DE CARNE, DE SONHO E DE NEVE

Gosto muito particularmente de uma poesia de Ferreira Gullar na qual ele fala de amores, lembranças e... esquecimentos. Esquecimento parece uma palavra fria para denominar um lugar destinado a relegados (pessoas, momentos, fatos, coisas...). Mas o poeta, em sua sabedoria encantadora, me apresentou a possibilidade de uma definição perfeita para o tal substantivo: lugarzinho recôndito na alma para guardar o que temos de mais precioso, sem o risco de perdê-lo em meio a um emaranhado de recordações. O esquecimento pode ser sempre uma surpresa especial...

Nasceu em estação fria. Menina branquinha, cabelos cheios de anéis, olhos graúdos, boquinha vermelha pintada a pincel. Por ser tão alva, puseram-lhe o nome de Branca e, talvez pelo frio sentido naqueles tempos, acrescentaram-lhe a Neve. Combinação harmoniosa! É o que parece.

Branca cresceu entre os campos do quintal da vovó, querida e doce avó, guardada a sete chaves dentro do esquecimento... Lá, nesse mundo fantástico, cabia até criança, bem pequenina ainda, pisar em cabeça de cobra sem ser ofendida. Cabia ainda subir e descer ladeira montada em cavalinho de pau, fazer a bacia de pneu cheia de água do poço virar piscina e até mar, os troncos imensos das árvores enfileiradas em frente à sede eram nave, embarcação, esconderijo, casa, dragão e sei lá o que mais... Tudo isso em companhia dos quatro cavaleiros do Apocalipse – apocalípticos porque eram o FIM!

O cheirinho da terra molhada pela chuva era um convite a novas brincadeiras... Todo o tipo de arquitetura poderia ser criada com um pouco de lama e muita imaginação. A lama lá da Areada não era dessas lamas comuns que se vê por aí, era barro mesmo, por lá havia até uma olaria. Ah! A olaria, esse lugar mágico para a Branquinha. Uma “maromba” imensa puxada por animal ou pelo velho jipe amarelo do pai – com a menina ao lado e vento nos cabelos de anéis... O barro já saía de lá amassadinho, então ia para as formas e depois para os fornos – que mais pareciam muralhas de um castelo de sonho e de neve... Dos fornos virava telha.

Lá na olaria, a menininha aprendeu com a avó a fazer panelas e fogões de cerâmica (de brinquedo!). Aprendeu também sobre a natureza dos bichos e das plantas. “Em tudo há sabedoria”, foi a maior lição.

E vivendo desse jeito, quem disse que se deveria temer a vida? Acho que nem a morte se deve temer! Branca não temia nada até então, ousou sonhar e sonhou...

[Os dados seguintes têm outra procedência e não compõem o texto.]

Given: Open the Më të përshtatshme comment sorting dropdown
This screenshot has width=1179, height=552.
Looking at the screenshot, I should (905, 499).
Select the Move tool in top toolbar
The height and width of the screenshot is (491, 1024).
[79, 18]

Sonhou a infância inteira e viveu entre tudo o que mais gostava: cachorrinho “Xolito”, periquito morredor, mico teimoso, cadela “Turquesa”, carneirinho “Kojaque” que até mamadeira tomava, rãzinha escorregadia na palma das mãos da criança. Quando findava a tarde, outra alegria... saltitante via o Fusquinha trazendo a mãe entre as curvas da estrada, era a hora dos mimos!

Outra coisa boa desses tempos, dizia Branca, eram umas florezinhas que surgiam nos campos toda vez que chovia. A tia falou para a menina que eram lírios do campo, se eram lírios, não sei, mas faziam a paisagem parecer uma tela pintada pelas mãos do Criador. A relva verdinha salpicada com aquelas flores lilases, tão frágeis que viviam apenas vinte e quatro horas.

Bem, foi assim que Branca se fez: de carne, de sonhos e de muita memória, que de tão vivas, tiveram que ser guardadas para sempre no esquecimento. E, como disse Gullar, acho que tudo isso ficou com cara de “Cantiga para não morrer”.